> [EXERCISE INSTRUCTIONS]:
Give back all of the data exactly as it appears here.

> [INPUT RECORDS]:
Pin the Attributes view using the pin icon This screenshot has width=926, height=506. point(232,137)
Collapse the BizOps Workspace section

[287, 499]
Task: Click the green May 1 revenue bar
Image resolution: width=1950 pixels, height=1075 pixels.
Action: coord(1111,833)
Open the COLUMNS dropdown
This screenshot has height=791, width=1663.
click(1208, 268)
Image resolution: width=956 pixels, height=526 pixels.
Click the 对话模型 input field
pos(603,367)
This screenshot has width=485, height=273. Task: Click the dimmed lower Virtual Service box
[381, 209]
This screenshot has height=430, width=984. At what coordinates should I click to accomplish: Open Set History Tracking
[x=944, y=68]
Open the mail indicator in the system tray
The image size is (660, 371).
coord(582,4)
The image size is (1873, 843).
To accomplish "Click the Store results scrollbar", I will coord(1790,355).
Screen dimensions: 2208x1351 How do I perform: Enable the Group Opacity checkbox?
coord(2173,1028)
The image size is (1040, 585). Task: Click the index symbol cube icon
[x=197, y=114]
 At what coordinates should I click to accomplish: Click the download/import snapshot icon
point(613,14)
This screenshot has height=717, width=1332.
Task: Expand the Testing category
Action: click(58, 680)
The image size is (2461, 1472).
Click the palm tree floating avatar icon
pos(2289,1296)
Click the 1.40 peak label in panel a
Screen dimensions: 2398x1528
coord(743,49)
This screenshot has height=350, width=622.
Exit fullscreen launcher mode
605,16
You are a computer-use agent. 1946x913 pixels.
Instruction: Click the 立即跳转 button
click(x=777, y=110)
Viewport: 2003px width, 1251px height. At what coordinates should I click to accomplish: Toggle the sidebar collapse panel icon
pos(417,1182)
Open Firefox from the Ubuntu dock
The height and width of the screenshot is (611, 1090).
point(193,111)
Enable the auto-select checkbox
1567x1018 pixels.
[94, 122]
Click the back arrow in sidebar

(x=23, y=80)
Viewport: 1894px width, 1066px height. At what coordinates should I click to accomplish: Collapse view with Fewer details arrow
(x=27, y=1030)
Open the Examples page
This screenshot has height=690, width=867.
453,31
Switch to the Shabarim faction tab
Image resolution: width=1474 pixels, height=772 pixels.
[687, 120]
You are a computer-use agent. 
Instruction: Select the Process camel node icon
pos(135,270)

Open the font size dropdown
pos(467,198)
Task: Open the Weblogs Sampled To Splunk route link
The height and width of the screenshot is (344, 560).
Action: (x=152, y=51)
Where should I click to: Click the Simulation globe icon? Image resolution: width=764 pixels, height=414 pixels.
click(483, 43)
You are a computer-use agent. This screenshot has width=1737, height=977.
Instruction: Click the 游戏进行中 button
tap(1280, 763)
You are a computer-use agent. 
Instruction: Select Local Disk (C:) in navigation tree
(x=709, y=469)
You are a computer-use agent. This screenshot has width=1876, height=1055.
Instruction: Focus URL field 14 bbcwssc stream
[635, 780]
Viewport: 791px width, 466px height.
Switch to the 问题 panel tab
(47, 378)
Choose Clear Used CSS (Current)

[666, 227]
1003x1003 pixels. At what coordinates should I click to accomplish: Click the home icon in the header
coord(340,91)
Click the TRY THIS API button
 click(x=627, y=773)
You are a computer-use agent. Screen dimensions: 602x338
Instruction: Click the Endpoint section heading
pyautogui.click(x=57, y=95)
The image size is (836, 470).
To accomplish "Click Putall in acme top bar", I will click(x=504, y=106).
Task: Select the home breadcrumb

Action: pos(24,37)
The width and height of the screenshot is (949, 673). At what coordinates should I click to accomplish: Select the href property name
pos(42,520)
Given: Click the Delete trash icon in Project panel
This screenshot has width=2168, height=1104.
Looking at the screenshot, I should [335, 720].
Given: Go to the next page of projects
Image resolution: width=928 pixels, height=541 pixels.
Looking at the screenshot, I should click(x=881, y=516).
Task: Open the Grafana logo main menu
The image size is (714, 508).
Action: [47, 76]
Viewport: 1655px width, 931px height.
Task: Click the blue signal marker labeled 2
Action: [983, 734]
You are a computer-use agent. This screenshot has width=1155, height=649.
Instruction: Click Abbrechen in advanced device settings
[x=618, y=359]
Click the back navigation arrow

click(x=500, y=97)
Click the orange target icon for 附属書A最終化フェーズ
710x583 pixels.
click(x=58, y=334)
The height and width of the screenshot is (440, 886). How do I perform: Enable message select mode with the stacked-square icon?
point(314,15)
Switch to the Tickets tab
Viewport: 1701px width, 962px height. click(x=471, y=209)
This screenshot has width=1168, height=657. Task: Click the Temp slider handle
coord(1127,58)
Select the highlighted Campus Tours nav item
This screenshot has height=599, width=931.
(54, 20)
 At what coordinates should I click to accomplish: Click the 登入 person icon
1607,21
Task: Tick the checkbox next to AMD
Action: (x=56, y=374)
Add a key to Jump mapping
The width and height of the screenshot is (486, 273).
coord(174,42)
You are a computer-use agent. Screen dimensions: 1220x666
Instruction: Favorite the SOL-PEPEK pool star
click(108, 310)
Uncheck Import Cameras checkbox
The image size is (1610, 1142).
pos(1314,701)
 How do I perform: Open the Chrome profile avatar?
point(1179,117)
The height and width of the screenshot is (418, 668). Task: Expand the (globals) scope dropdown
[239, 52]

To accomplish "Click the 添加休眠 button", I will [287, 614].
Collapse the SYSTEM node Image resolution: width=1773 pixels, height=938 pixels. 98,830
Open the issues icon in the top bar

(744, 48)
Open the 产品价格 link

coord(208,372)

> [YOUR SOLUTION]:
Pin the Attributes view using the pin icon This screenshot has width=926, height=506. point(232,137)
Collapse the BizOps Workspace section

[287, 499]
Task: Click the green May 1 revenue bar
Image resolution: width=1950 pixels, height=1075 pixels.
Action: coord(1111,833)
Open the COLUMNS dropdown
This screenshot has height=791, width=1663.
click(1208, 268)
Image resolution: width=956 pixels, height=526 pixels.
Click the 对话模型 input field
pos(603,367)
This screenshot has width=485, height=273. Task: Click the dimmed lower Virtual Service box
[381, 209]
This screenshot has height=430, width=984. At what coordinates should I click to accomplish: Open Set History Tracking
[x=944, y=68]
Open the mail indicator in the system tray
The image size is (660, 371).
coord(582,4)
The image size is (1873, 843).
To accomplish "Click the Store results scrollbar", I will coord(1790,355).
Screen dimensions: 2208x1351 How do I perform: Enable the Group Opacity checkbox?
coord(2173,1028)
The image size is (1040, 585). Task: Click the index symbol cube icon
[x=197, y=114]
 At what coordinates should I click to accomplish: Click the download/import snapshot icon
point(613,14)
This screenshot has height=717, width=1332.
Task: Expand the Testing category
Action: click(58, 680)
The image size is (2461, 1472).
Click the palm tree floating avatar icon
pos(2289,1296)
Click the 1.40 peak label in panel a
Screen dimensions: 2398x1528
coord(743,49)
This screenshot has height=350, width=622.
Exit fullscreen launcher mode
605,16
You are a computer-use agent. 1946x913 pixels.
Instruction: Click the 立即跳转 button
click(x=777, y=110)
Viewport: 2003px width, 1251px height. At what coordinates should I click to accomplish: Toggle the sidebar collapse panel icon
pos(417,1182)
Open Firefox from the Ubuntu dock
The height and width of the screenshot is (611, 1090).
point(193,111)
Enable the auto-select checkbox
1567x1018 pixels.
[94, 122]
Click the back arrow in sidebar

(x=23, y=80)
Viewport: 1894px width, 1066px height. At what coordinates should I click to accomplish: Collapse view with Fewer details arrow
(x=27, y=1030)
Open the Examples page
This screenshot has height=690, width=867.
453,31
Switch to the Shabarim faction tab
Image resolution: width=1474 pixels, height=772 pixels.
[687, 120]
You are a computer-use agent. 
Instruction: Select the Process camel node icon
pos(135,270)

Open the font size dropdown
pos(467,198)
Task: Open the Weblogs Sampled To Splunk route link
The height and width of the screenshot is (344, 560).
Action: (x=152, y=51)
Where should I click to: Click the Simulation globe icon? Image resolution: width=764 pixels, height=414 pixels.
click(483, 43)
You are a computer-use agent. This screenshot has width=1737, height=977.
Instruction: Click the 游戏进行中 button
tap(1280, 763)
You are a computer-use agent. 
Instruction: Select Local Disk (C:) in navigation tree
(x=709, y=469)
You are a computer-use agent. This screenshot has width=1876, height=1055.
Instruction: Focus URL field 14 bbcwssc stream
[635, 780]
Viewport: 791px width, 466px height.
Switch to the 问题 panel tab
(47, 378)
Choose Clear Used CSS (Current)

[666, 227]
1003x1003 pixels. At what coordinates should I click to accomplish: Click the home icon in the header
coord(340,91)
Click the TRY THIS API button
 click(x=627, y=773)
You are a computer-use agent. Screen dimensions: 602x338
Instruction: Click the Endpoint section heading
pyautogui.click(x=57, y=95)
The image size is (836, 470).
To accomplish "Click Putall in acme top bar", I will click(x=504, y=106).
Task: Select the home breadcrumb

Action: pos(24,37)
The width and height of the screenshot is (949, 673). At what coordinates should I click to accomplish: Select the href property name
pos(42,520)
Given: Click the Delete trash icon in Project panel
This screenshot has width=2168, height=1104.
Looking at the screenshot, I should [335, 720].
Given: Go to the next page of projects
Image resolution: width=928 pixels, height=541 pixels.
Looking at the screenshot, I should click(x=881, y=516).
Task: Open the Grafana logo main menu
The image size is (714, 508).
Action: [47, 76]
Viewport: 1655px width, 931px height.
Task: Click the blue signal marker labeled 2
Action: [983, 734]
You are a computer-use agent. This screenshot has width=1155, height=649.
Instruction: Click Abbrechen in advanced device settings
[x=618, y=359]
Click the back navigation arrow

click(x=500, y=97)
Click the orange target icon for 附属書A最終化フェーズ
710x583 pixels.
click(x=58, y=334)
The height and width of the screenshot is (440, 886). How do I perform: Enable message select mode with the stacked-square icon?
point(314,15)
Switch to the Tickets tab
Viewport: 1701px width, 962px height. click(x=471, y=209)
This screenshot has width=1168, height=657. Task: Click the Temp slider handle
coord(1127,58)
Select the highlighted Campus Tours nav item
This screenshot has height=599, width=931.
(54, 20)
 At what coordinates should I click to accomplish: Click the 登入 person icon
1607,21
Task: Tick the checkbox next to AMD
Action: (x=56, y=374)
Add a key to Jump mapping
The width and height of the screenshot is (486, 273).
coord(174,42)
You are a computer-use agent. Screen dimensions: 1220x666
Instruction: Favorite the SOL-PEPEK pool star
click(108, 310)
Uncheck Import Cameras checkbox
The image size is (1610, 1142).
pos(1314,701)
 How do I perform: Open the Chrome profile avatar?
point(1179,117)
The height and width of the screenshot is (418, 668). Task: Expand the (globals) scope dropdown
[239, 52]

To accomplish "Click the 添加休眠 button", I will [287, 614].
Collapse the SYSTEM node Image resolution: width=1773 pixels, height=938 pixels. 98,830
Open the issues icon in the top bar

(744, 48)
Open the 产品价格 link

coord(208,372)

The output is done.